Foreign Body is a 1986 British romantic comedy film directed by Ronald Neame and adapted from the 1975 Roderick Mann novel of the same name. The film stars Victor Banerjee, Warren Mitchell, Denis Quilley, and Amanda Donohoe. It was Neame's final film.

==Plot==
Banerjee stars as Ram Das, a jobless Indian man who, tired of life in mid-1970s Calcutta, steals money from his father in order to afford a passage to Britain and while there, falls in love with a white woman.

==Cast==
- Victor Banerjee as Ram Das
- Geraldine McEwan as Lady Ammanford
- Warren Mitchell as I.Q. Patel
- Denis Quilley as Prime Minister
- Amanda Donohoe as Susan Partridge
- Eve Ferret as Norah
- Anna Massey as Miss Furze
- Stratford Johns as Mr. Plumb
- Trevor Howard as Dr. Stirry
- Jane Laurie as Jo Masters (as Janet Laurie)
- Rashid Karapiet as Mr.
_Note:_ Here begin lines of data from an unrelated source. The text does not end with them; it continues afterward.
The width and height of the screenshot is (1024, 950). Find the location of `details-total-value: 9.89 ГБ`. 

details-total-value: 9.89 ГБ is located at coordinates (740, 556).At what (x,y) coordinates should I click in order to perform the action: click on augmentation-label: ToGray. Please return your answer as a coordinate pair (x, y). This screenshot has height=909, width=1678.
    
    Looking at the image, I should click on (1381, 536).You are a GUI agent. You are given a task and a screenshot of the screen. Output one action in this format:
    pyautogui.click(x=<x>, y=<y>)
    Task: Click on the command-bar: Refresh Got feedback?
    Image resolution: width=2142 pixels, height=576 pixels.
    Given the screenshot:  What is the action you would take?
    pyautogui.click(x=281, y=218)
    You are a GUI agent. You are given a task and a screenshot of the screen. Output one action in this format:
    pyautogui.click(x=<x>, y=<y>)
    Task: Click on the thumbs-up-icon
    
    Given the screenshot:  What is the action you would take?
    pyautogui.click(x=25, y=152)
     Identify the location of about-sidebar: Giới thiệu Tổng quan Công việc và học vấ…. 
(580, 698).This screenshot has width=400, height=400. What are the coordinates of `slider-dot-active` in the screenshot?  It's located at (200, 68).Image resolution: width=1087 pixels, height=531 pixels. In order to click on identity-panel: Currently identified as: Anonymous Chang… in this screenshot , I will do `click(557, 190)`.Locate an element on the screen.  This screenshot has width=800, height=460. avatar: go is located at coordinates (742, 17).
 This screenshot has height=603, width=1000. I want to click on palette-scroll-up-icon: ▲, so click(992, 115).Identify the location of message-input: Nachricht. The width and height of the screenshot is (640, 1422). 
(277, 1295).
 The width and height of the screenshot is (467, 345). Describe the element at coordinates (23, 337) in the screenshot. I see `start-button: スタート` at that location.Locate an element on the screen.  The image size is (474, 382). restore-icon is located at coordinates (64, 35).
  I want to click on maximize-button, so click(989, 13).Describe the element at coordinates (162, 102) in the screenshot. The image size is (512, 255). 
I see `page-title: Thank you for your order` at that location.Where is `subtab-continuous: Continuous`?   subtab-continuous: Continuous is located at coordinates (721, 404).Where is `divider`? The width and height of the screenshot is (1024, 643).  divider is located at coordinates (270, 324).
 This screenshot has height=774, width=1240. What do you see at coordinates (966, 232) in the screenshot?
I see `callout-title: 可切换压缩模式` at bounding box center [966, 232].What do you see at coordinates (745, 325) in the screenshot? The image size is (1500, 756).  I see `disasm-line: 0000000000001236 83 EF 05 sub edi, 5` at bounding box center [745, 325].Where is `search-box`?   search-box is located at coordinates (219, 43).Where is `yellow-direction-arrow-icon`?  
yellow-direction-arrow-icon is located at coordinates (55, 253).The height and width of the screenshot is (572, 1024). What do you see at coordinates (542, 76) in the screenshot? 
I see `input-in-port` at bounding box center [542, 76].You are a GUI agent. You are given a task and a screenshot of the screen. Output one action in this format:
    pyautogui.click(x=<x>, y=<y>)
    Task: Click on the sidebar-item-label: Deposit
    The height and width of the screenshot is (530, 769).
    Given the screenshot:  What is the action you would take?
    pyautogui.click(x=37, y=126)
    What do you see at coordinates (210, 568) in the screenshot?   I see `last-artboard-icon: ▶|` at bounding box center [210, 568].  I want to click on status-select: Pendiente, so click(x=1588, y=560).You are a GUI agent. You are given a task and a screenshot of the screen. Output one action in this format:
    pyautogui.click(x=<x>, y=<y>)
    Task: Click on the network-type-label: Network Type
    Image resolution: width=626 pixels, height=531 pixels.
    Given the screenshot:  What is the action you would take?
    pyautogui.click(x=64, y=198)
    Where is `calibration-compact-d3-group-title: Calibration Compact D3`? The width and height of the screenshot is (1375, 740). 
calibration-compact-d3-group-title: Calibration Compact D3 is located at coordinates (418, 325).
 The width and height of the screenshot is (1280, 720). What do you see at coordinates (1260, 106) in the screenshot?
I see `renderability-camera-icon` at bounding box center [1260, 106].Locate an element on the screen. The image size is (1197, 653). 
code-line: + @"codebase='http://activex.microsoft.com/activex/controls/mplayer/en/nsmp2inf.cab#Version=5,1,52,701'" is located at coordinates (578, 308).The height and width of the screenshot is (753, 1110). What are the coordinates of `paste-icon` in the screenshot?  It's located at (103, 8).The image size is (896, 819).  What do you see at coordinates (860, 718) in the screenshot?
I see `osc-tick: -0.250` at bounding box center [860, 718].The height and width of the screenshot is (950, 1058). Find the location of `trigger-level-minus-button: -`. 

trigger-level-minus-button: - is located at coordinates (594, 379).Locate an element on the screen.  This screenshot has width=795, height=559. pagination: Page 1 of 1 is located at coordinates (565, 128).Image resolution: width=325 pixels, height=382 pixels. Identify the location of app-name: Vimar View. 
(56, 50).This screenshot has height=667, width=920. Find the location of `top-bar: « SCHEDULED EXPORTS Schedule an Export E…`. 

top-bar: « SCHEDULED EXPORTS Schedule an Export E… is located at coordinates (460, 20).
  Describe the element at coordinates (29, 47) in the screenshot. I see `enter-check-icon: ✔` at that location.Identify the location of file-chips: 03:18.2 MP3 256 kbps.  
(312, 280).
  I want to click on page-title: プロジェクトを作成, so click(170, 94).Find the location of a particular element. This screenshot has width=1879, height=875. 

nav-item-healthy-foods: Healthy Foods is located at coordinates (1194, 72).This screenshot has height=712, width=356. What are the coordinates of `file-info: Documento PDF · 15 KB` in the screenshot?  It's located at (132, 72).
Nahan
- Sinitta Renay as Indian girl
- Marc Zuber as Macho escort
- Janet Henfrey as Landlady
- Ann Firbank as Mrs. Plumb
- Richard Wilson as Colonel Partridge
- Timothy Bateson as Agent at Harley Street

==Reception==
Walter Goodman of The New York Times didn't give the film a good review stating:

The occasional sharp line in Celine La Freniere's screenplay points up the general dullness of the plot, which originated in a novel by Roderick Mann. It is a collection of passingly amusing incidents without a strong connecting line or a consistent tone. Little happens to keep us wondering what will happen next. The burden falls on Mr. Banerjee, and it proves too much even for so engaging an actor.